The chart below lays this out. It’s likely that this is a strong explanation for the 2000s. The home building and financing industries lacked natural customers. To increase demand, in a cyclically weak period, financial products were designed to make housing more affordable and expand market size. As economists have been want to say “there’s no such thing as a free lunch”; expanding the market, increased the risk.
This demand weakness has passed.
The homebuilders
The demographic winter of the first decade of this millennium has paved the way for a stronger homebuilding sector in the United States.
Importantly, leverage has come out of the sector. The core client demographic, the US household, has de-leveraged. The companies themselves have leverage ratios of around 20%, and will purchase a large share of their land through options, rather than outright.
For instance, DR Horton, Lennar, Pulte, and Tri-Pointe Homes have lowered debt to equity ratios from over 1x to closer to 0.2x to 0.3x. All of them have expanded their cash on balance sheet, most considerably during the pandemic. This provides them with the balance sheet strength to see through the current market conditions.
The challenge is to determine the right price to pay for these companies.
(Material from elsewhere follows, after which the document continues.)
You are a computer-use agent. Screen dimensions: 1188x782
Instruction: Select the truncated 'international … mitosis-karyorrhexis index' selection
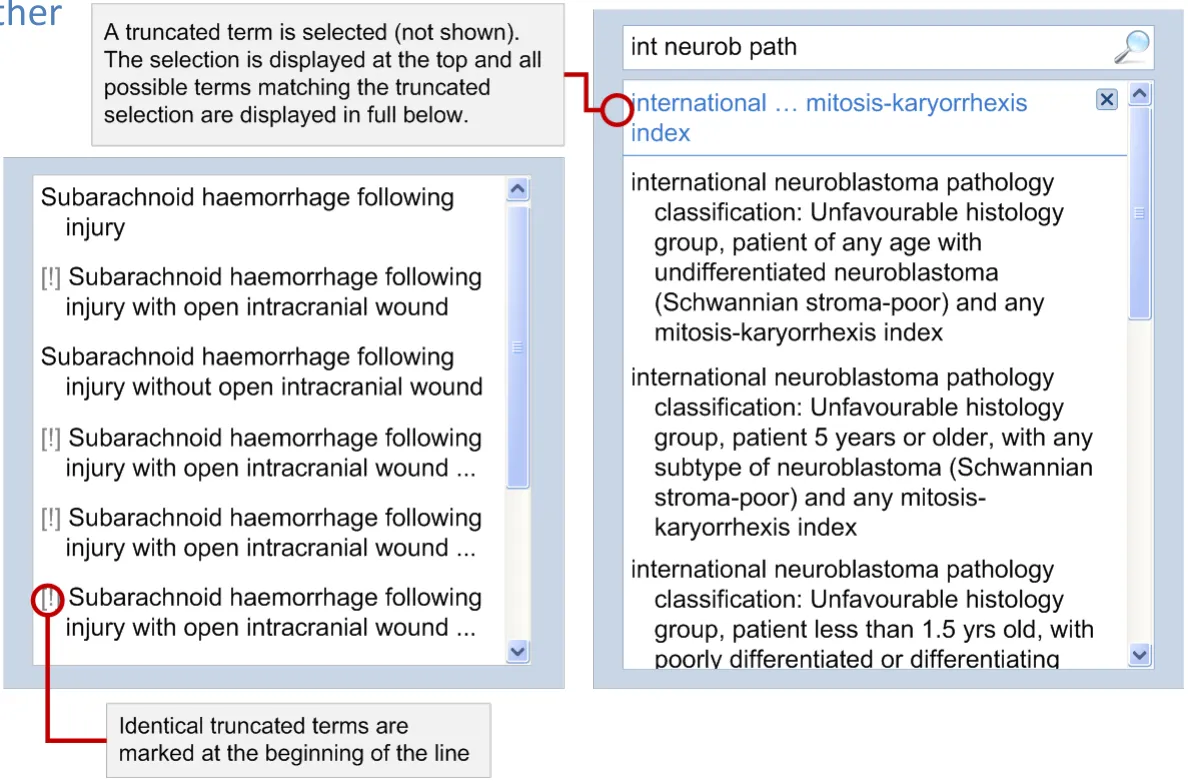pos(828,118)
Dependent upon size, the homebuilding stocks trade on 3x-6x this year’s earnings. It’s likely that this year’s earnings, however, prove to be a short-term peak in the current, longer cycle.
If a 50% decline marks the cycle low for homebuilding earnings, current valuations seem attractive. This would be equivalent to a PE of 6-12x 2023 cycle low earnings. This seems an attractive entry point for a sector that will grow steadily on strong productivity and demographic trends through most of the current decade.
Conclusion
Homebuilding is the interest rate sensitive sector. This year’s disruptions made it a target rich environment for the short-sellers. It’s resilience, particularly since mid-year, must be a surprise to many.
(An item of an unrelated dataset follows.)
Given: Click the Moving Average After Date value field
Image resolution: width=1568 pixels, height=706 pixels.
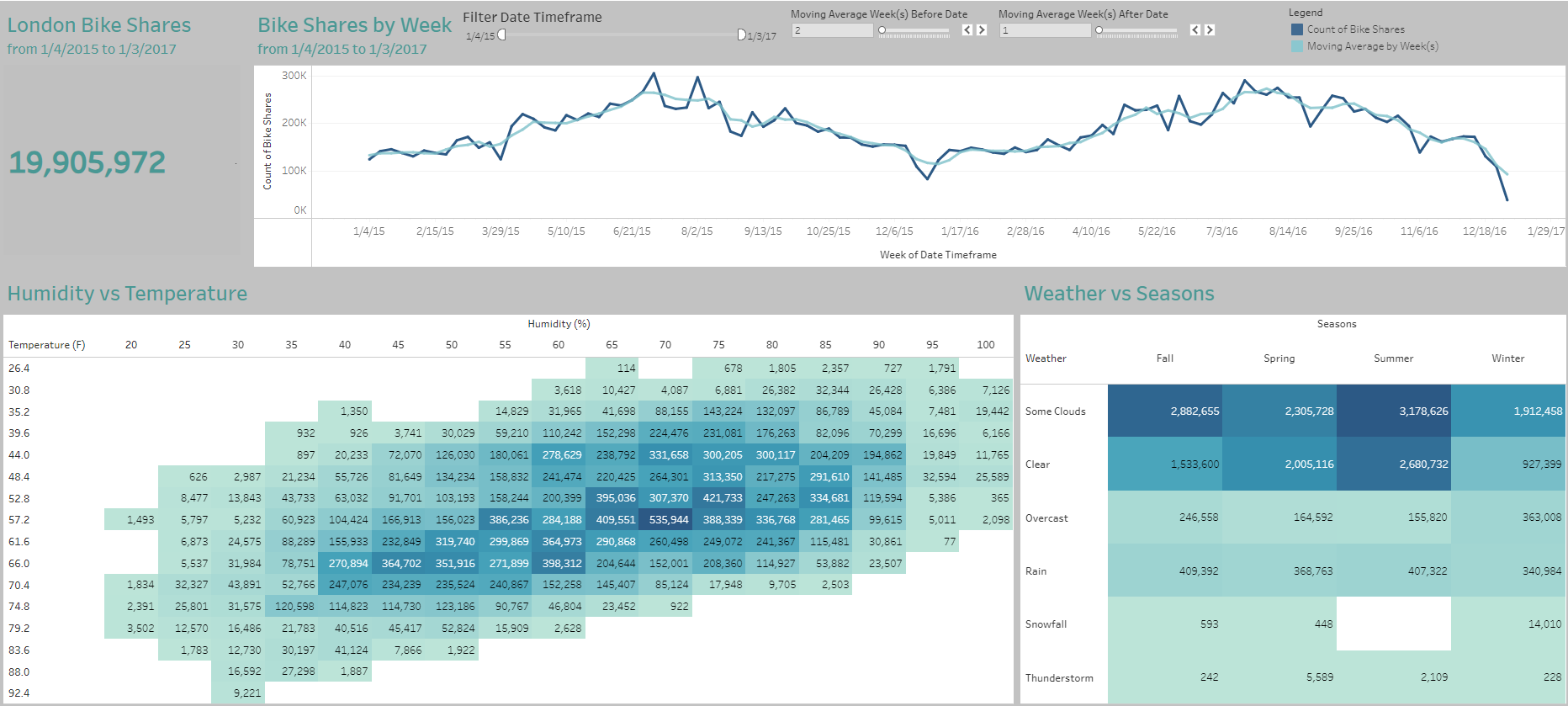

The sector has proved resilient through a combination of its financial strength, the lessons learned from the Global Financial Crisis, and an increase in demand due to productivity and the end of the demographic winter.
For investors, balancing each of these factors has been akin to undoing knots in a ball of wool. Most of the work has been done, the final thread to be unknotted will be a sustainable decline in mortgage rates. This may just have begun.